### Objetivo A
Apresente, em lista numerada, as linhas dos registros desde a que contém "786x450 pixels. How" até a que contém "click(x=303, y=518)", ambas incluídas. Omita as linhas em branco e deixe as imagens de fora.

### Trecho selecionado
━━━
Quero ter(e isso significa dar, irradiar, ou o que seja. não, irradiar até que funciona muito bem pra essa intenção) eum amor que saia, que cresça e do centro vá a todas as outras partes, feixe de luz forte vivo e volátil, e rápido ou lento conforme as batidas dos corações que cruza pelo caminho inédito de ar que traça ao passar o quiserem e escolherem. Que seja azul, branco e luz, amarelo, laranja, rosa ou verde pra quem precisar, que saiba ser de todas as formas mas que fundamentalmente nunca se conforme com seu tamanho e queira sempre crescer e sair, me deixar porque não é e nunca foi meu, como um rio que não pertence a sua nascente mas tem seu destino já certo, sem o saber.
E não algum rabugento, cefalopódico tal qual as bengalas de um velho animal que exaurido pelas amarguras que acumula no saco de pedras que carrega, usa seus tentáculos para se prender a uma caverna, onde mora seguro e sugando das paredes de corais sua verdade. Não dá pra ser assim porque se fosse tudo isso que entra no polvo, que seria eu, iria inchá-lo mais do que sua cabeça pudesse suportar, e de nada adiantariam tantas pernas, que ele tem, que eu teria, se não fosse torná-las luz e torná-las públicas e de todos os seus vizinhos salgados; se fosse assim seria a cortina de fumaça lançada sobre os próprios olhos tão peculiares que perderiam aí, nesse exato momento, qualquer utilidade. Que o amor não esteja nunca preso à mim, que um corpo de polvo é muito pouco pro tamanho que ele quer e aspira a ter, que ele precisa ter, que ele possa viver grande e solto e em todas as direções. Que principalmente ele esteja nunca nunca nunca conectado à cabeça e sim que sirva de mestre e exemplo para que o resto de mim, acomodado na caverna, sinta enfim desejo genuíno de sair.
━━━
### Dados de entrada
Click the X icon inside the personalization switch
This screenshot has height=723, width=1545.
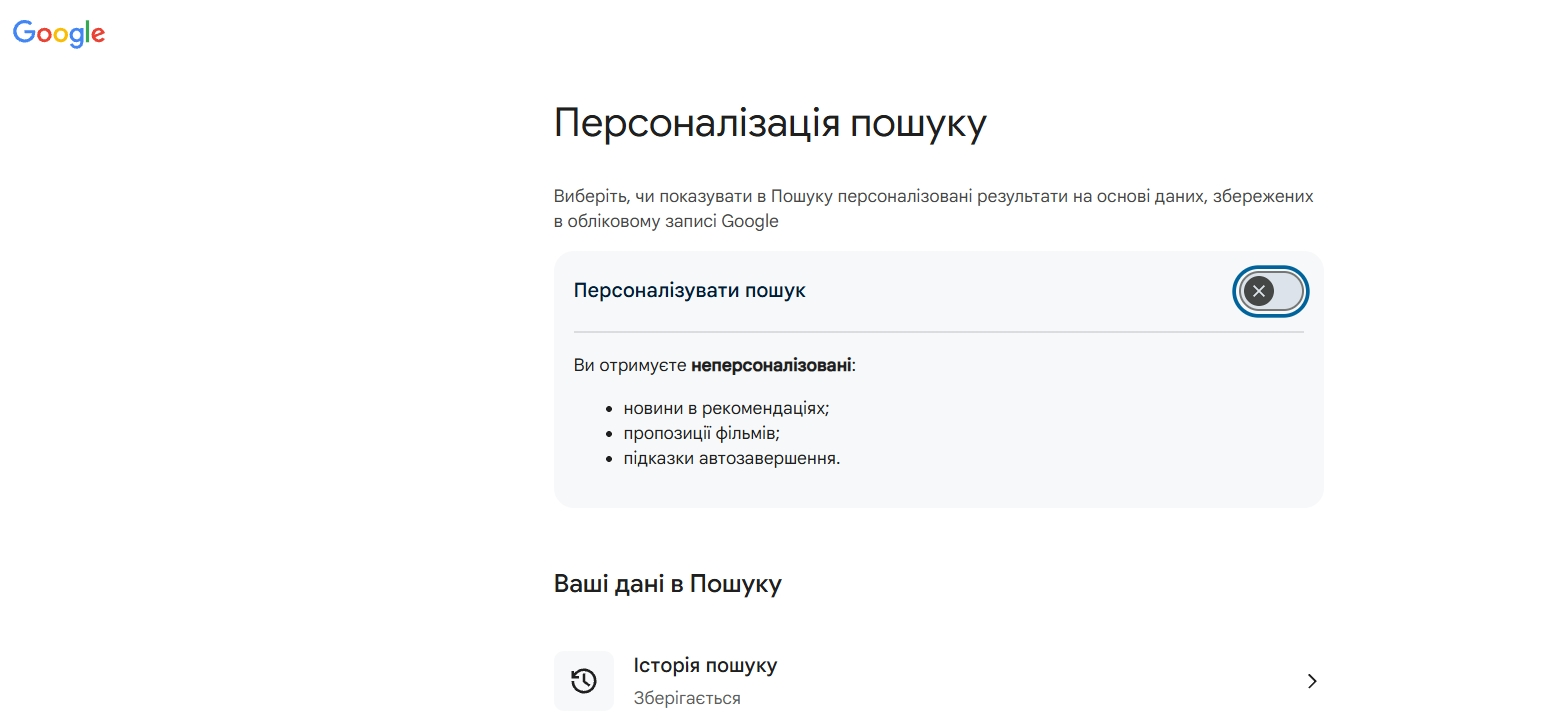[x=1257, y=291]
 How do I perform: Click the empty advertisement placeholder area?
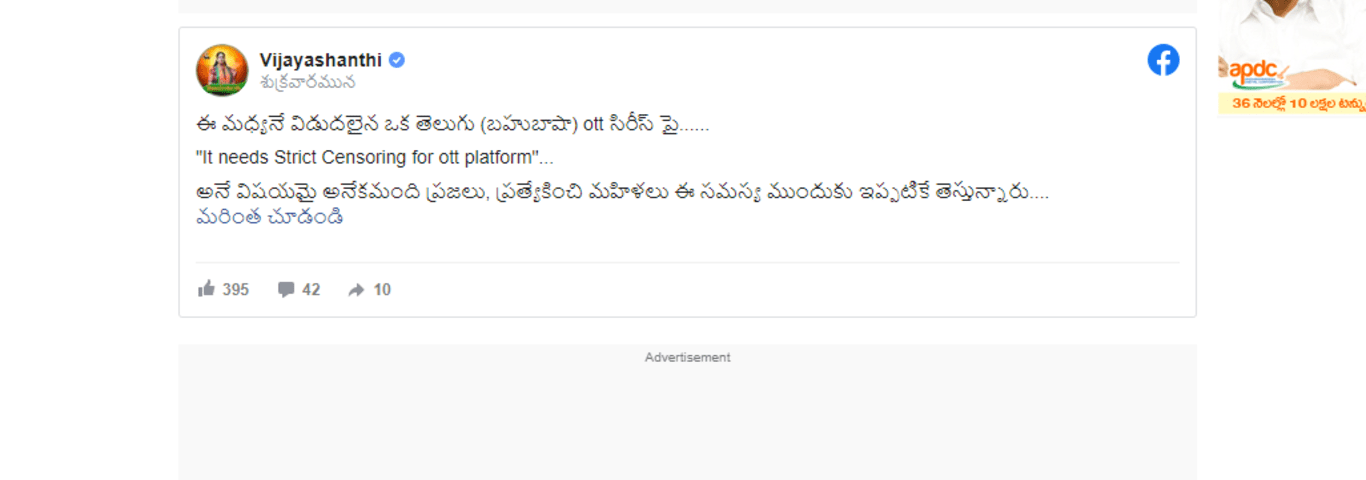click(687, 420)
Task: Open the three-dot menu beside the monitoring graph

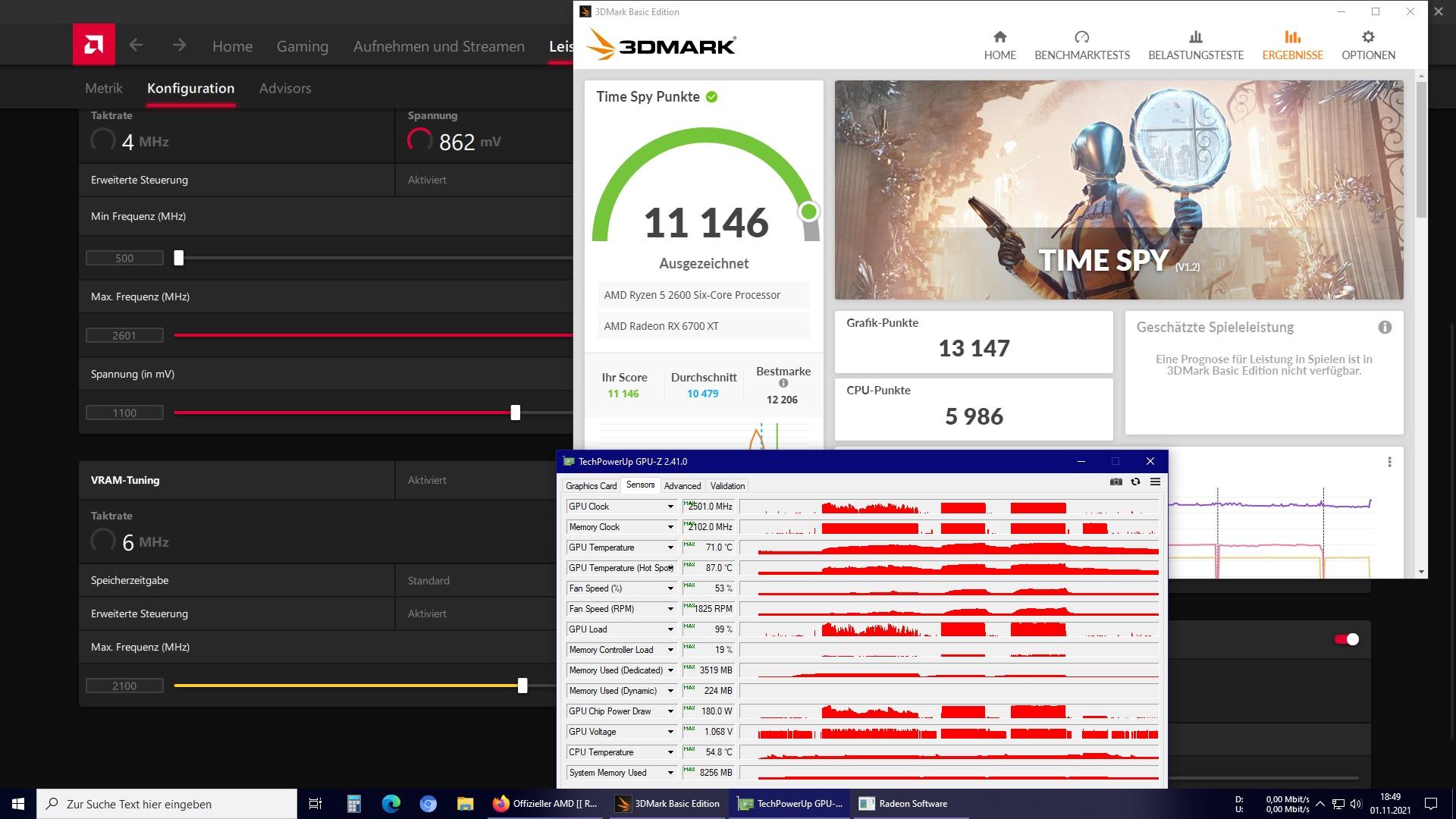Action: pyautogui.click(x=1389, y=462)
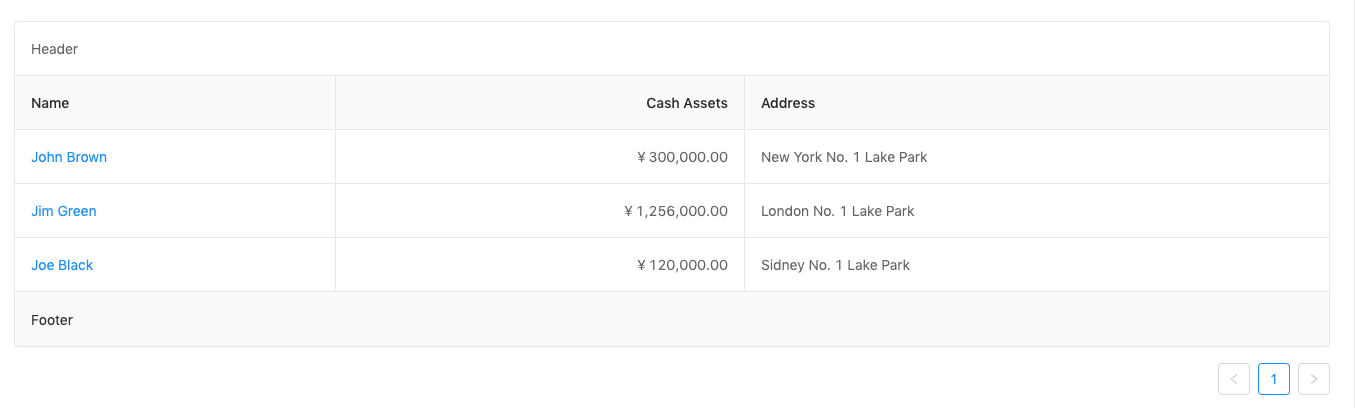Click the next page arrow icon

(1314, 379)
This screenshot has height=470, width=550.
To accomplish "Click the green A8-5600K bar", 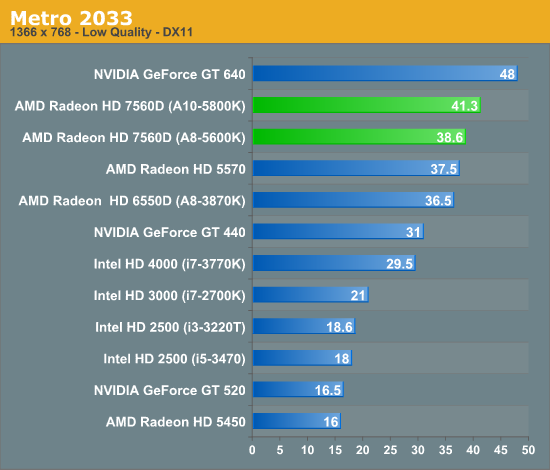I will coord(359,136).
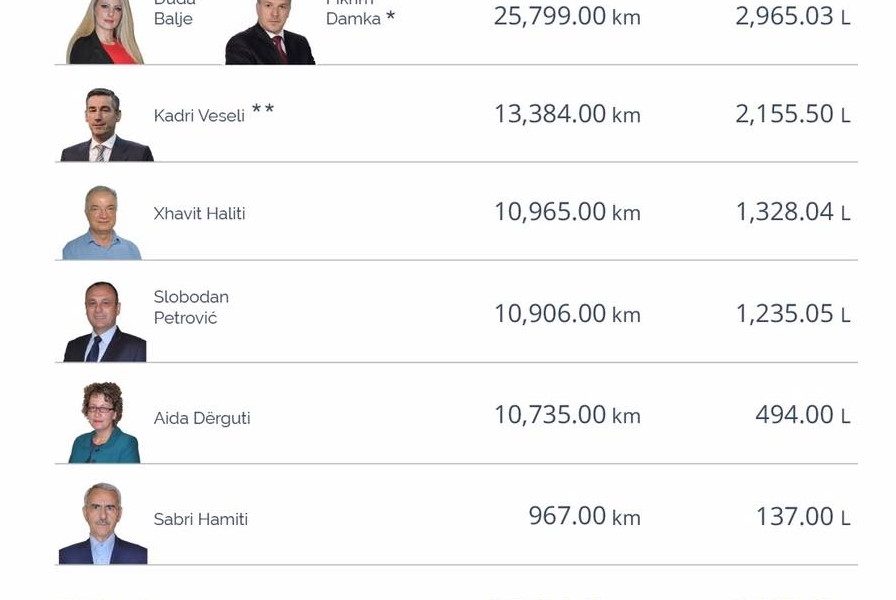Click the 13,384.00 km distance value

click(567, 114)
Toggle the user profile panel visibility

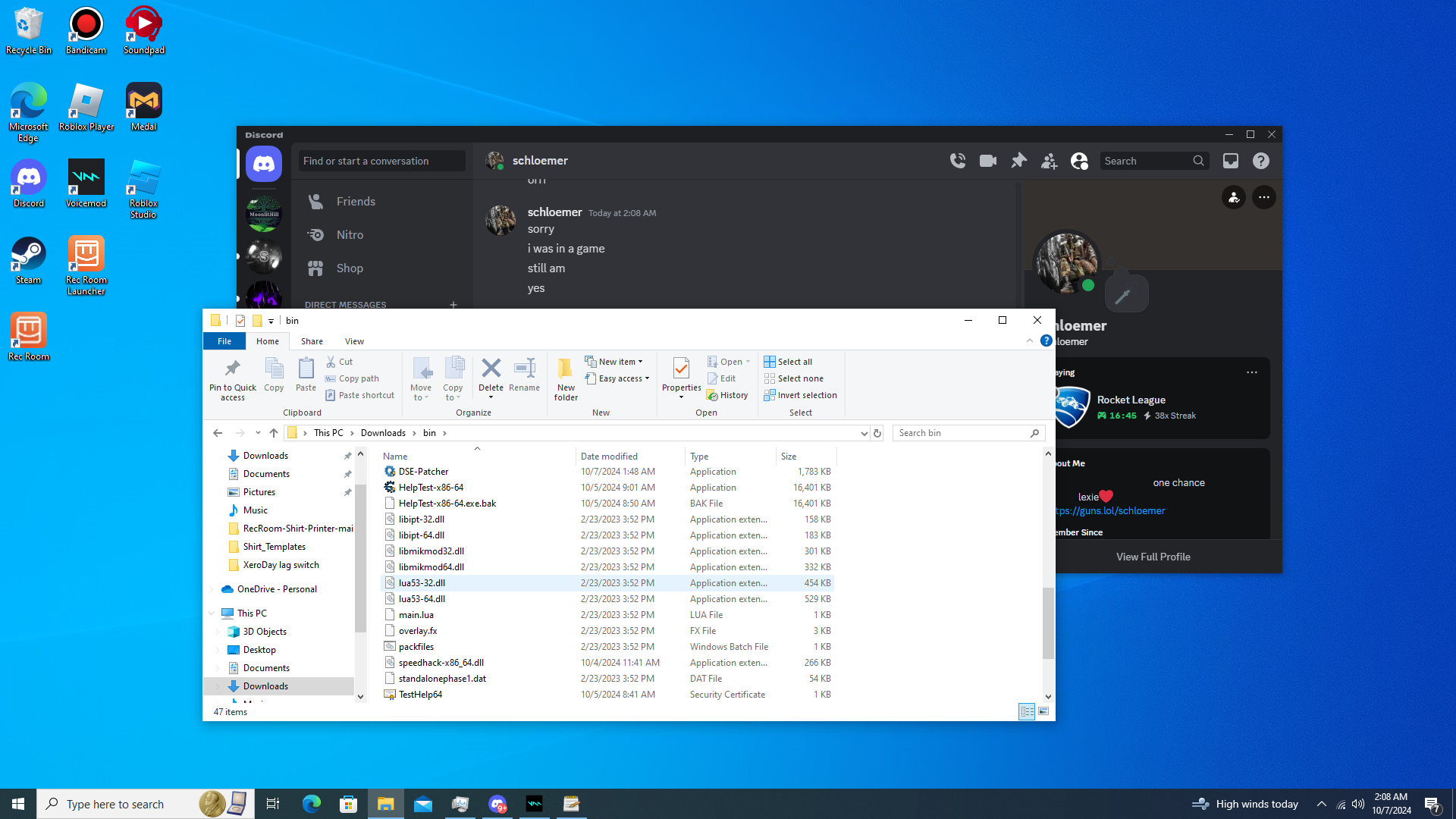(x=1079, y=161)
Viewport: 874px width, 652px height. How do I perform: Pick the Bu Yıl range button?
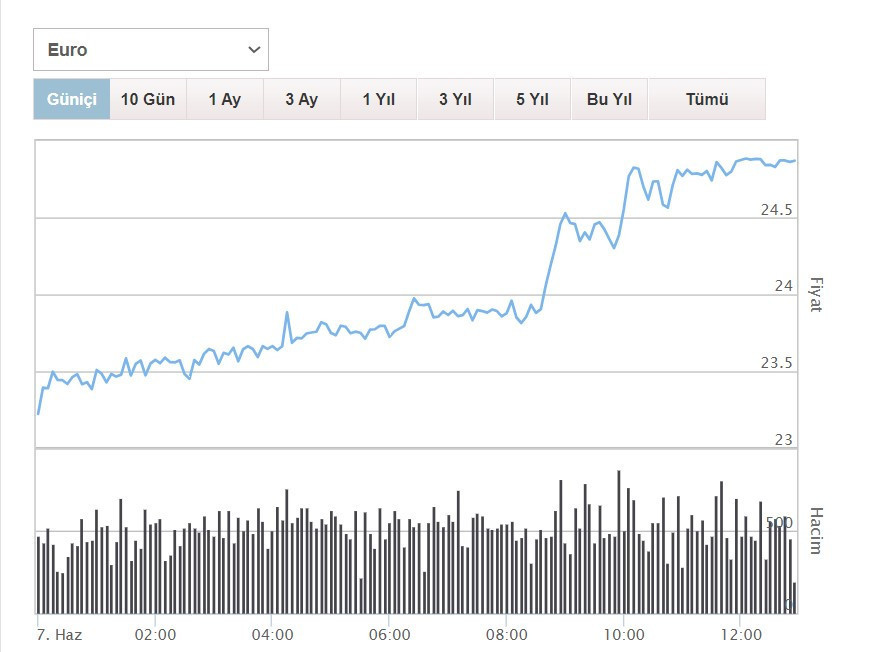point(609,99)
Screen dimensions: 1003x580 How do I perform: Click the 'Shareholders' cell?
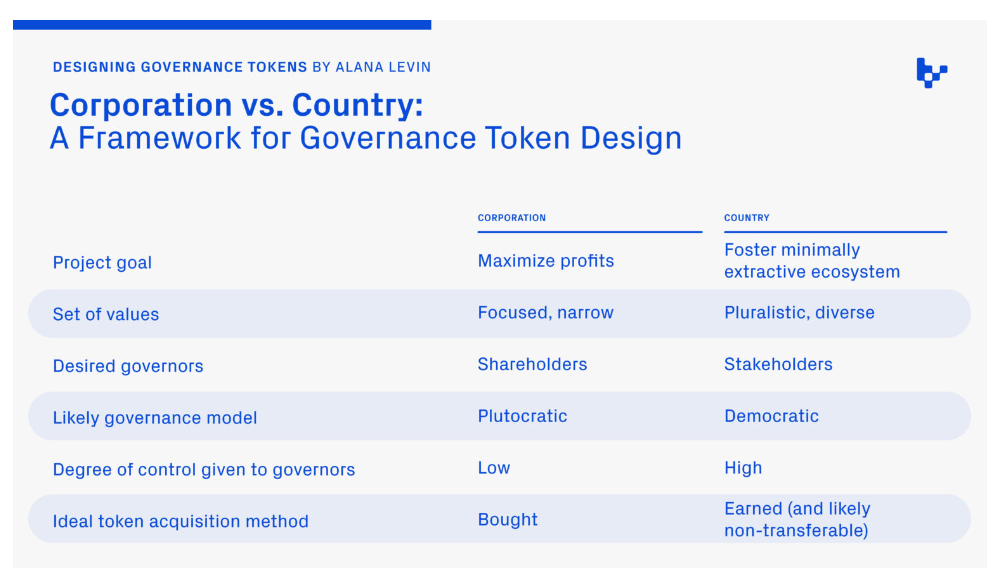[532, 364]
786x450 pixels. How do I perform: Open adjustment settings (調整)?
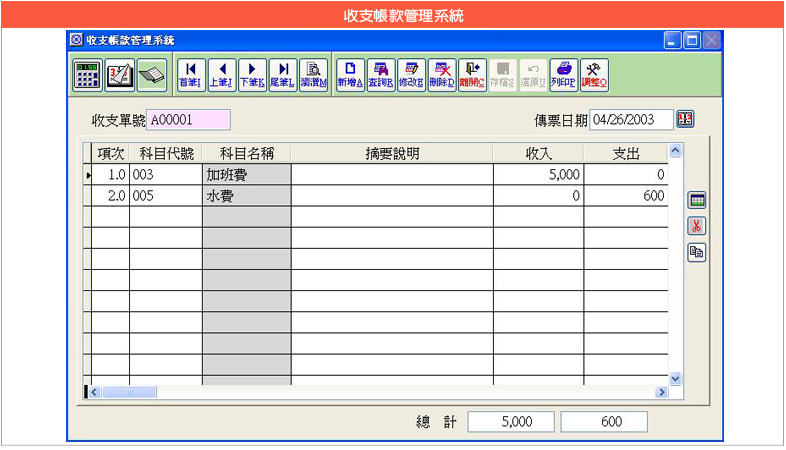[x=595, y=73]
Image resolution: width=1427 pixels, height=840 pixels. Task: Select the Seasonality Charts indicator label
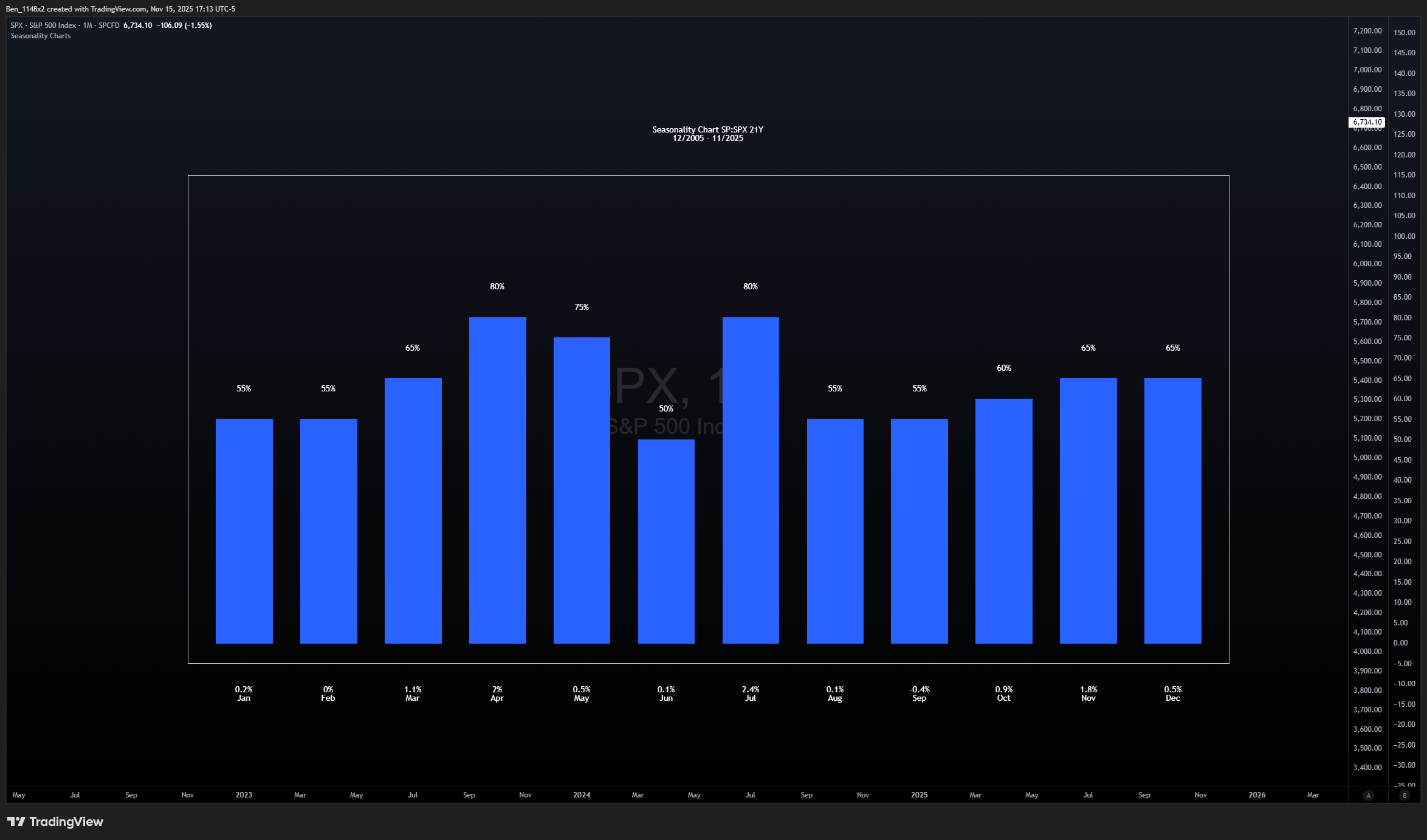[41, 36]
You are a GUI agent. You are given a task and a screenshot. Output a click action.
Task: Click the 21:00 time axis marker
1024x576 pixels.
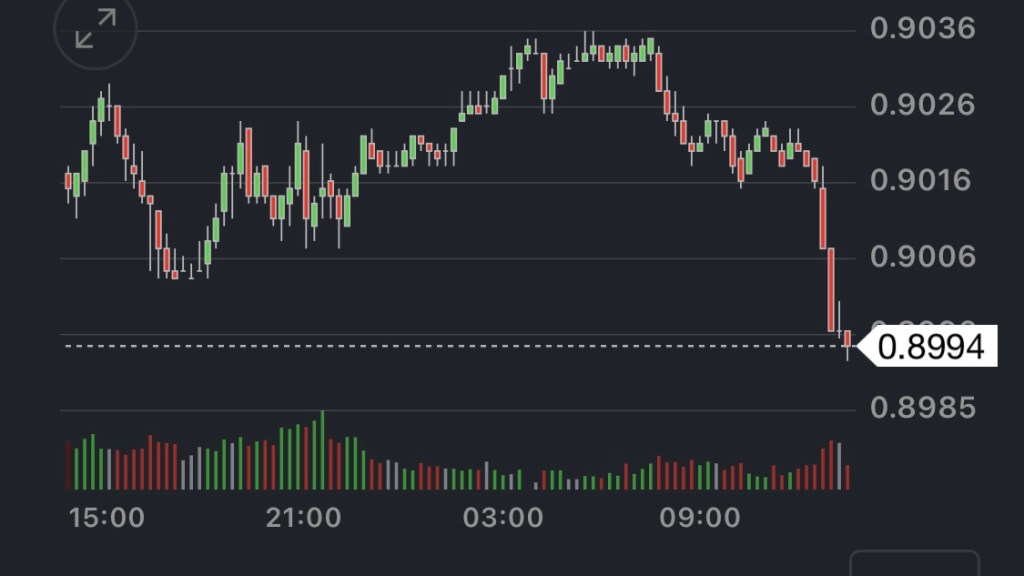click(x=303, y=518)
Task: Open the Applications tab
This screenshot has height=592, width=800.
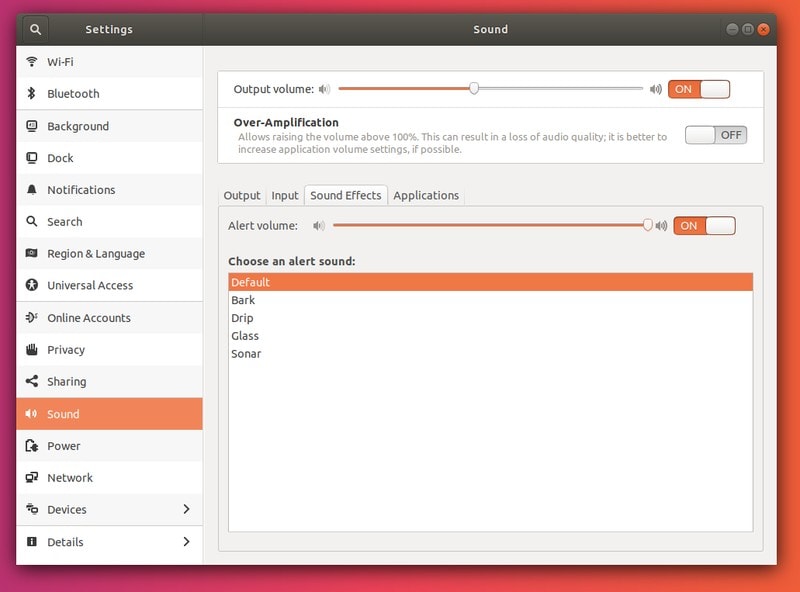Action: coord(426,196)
━━━
### Objetivo B
No trecho sobre o amor, com o que o amor é comparado por não pertencer a quem o sente?

### Resposta escrita A
1. 786x450 pixels. How do I perform: Open adjustment settings (調整)?
2. [x=595, y=73]
3. Image resolution: width=1427 pixels, height=840 pixels. Task: Select the Seasonality Charts indicator label
4. [41, 36]
5. You are a GUI agent. You are given a task and a screenshot. Output a click action.
6. Task: Click the 21:00 time axis marker
7. 1024x576 pixels.
8. click(x=303, y=518)

### Resposta escrita B
Com um rio que não pertence à sua nascente, mas tem seu destino já certo, sem o saber.